=== SUPPLIED ENTRIES ===
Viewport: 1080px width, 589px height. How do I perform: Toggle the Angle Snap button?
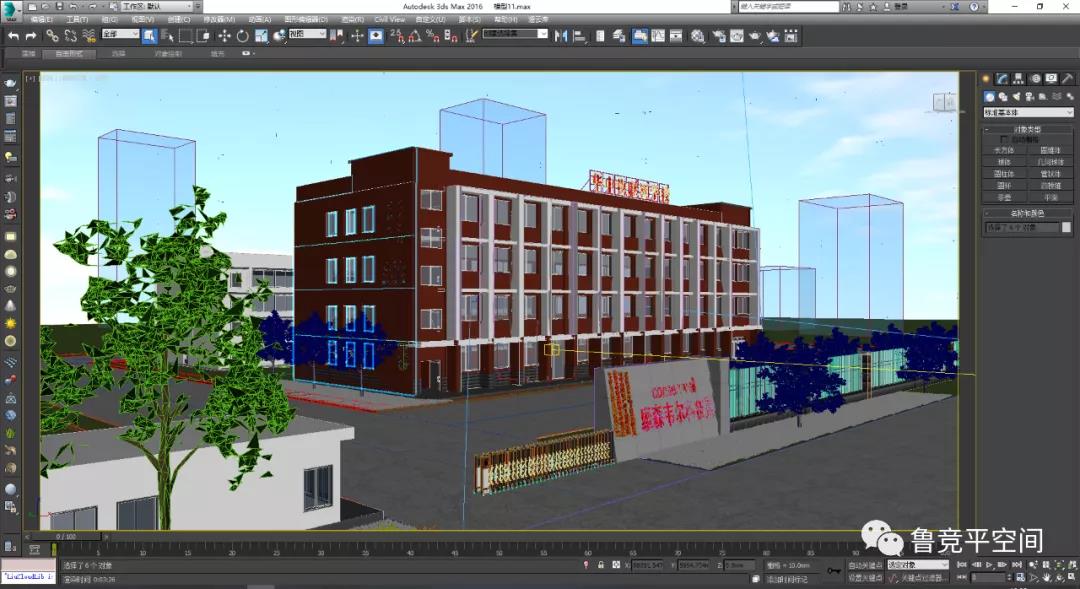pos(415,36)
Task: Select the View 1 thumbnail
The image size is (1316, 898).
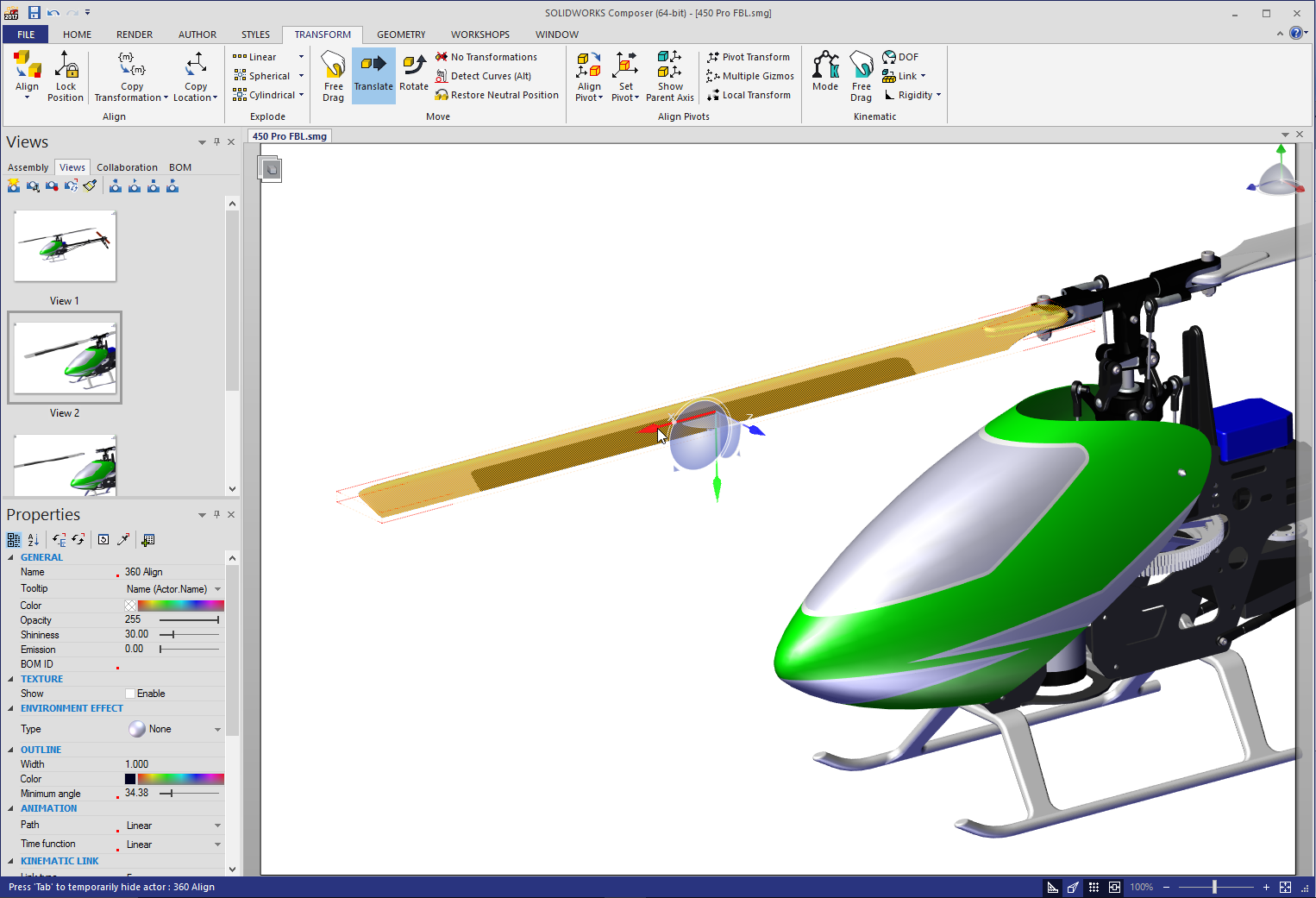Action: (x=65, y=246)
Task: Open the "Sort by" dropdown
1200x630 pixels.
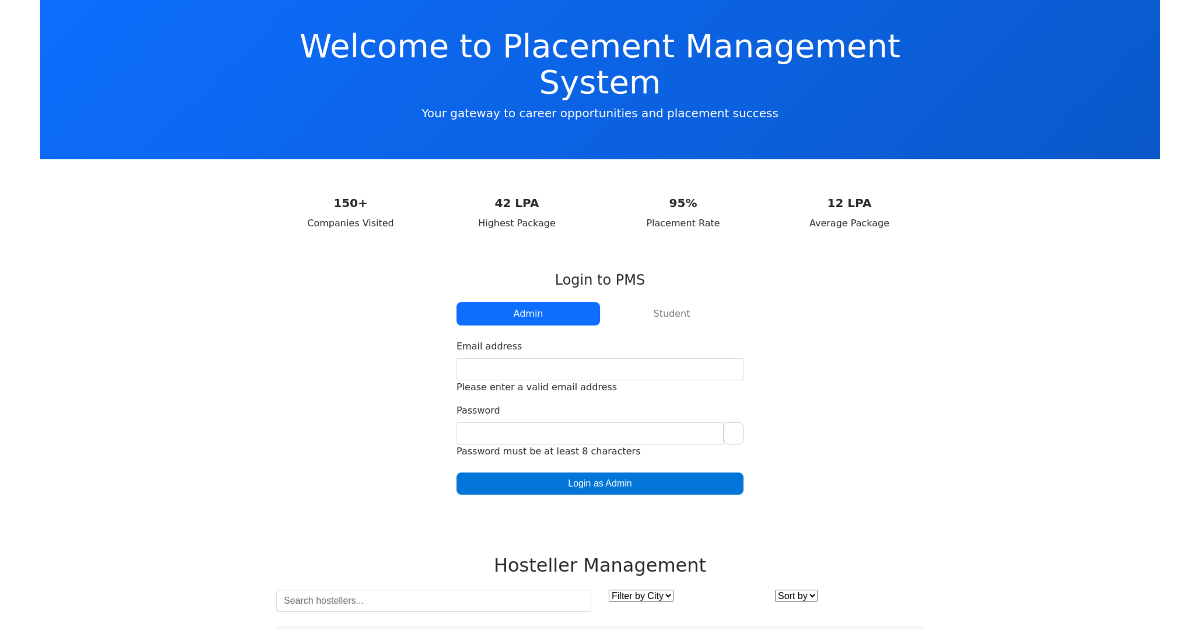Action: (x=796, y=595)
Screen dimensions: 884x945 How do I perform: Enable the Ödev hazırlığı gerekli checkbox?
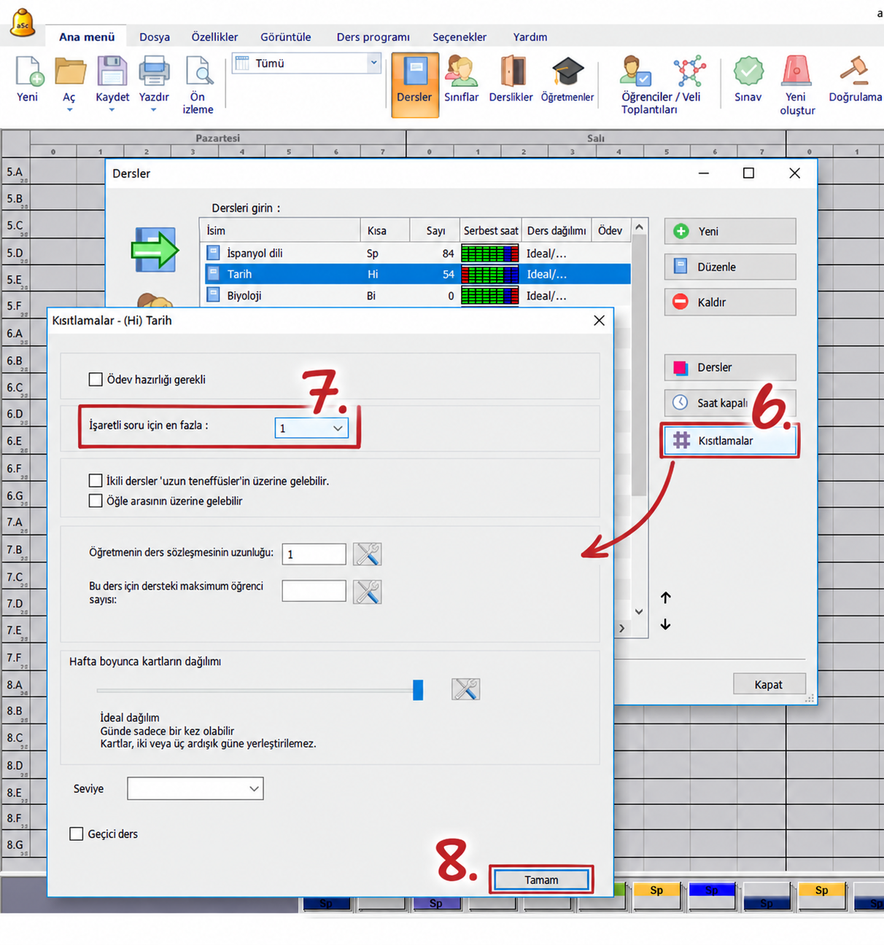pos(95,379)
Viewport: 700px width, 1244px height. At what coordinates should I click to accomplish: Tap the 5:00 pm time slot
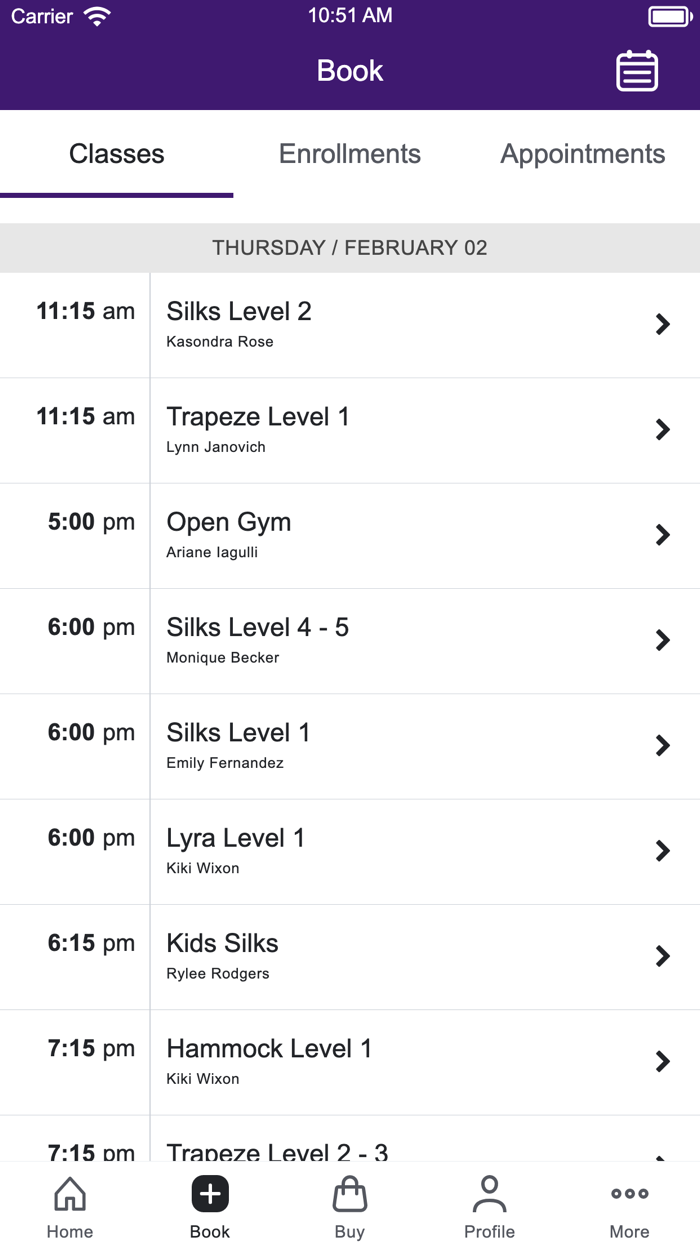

=== TASK ===
Without the pictures, repeat the line with "Task: Select the View 1 thumbnail" and every line after it to the end of the listing, and nothing else.

=== EXERCISE OUTPUT ===
Task: Select the View 1 thumbnail
The image size is (1316, 898).
Action: (x=65, y=246)
Task: Open the "Sort by" dropdown
1200x630 pixels.
Action: (x=796, y=595)
Screen dimensions: 884x945 How do I perform: Enable the Ödev hazırlığı gerekli checkbox?
pos(95,379)
Viewport: 700px width, 1244px height. At what coordinates should I click to accomplish: Tap the 5:00 pm time slot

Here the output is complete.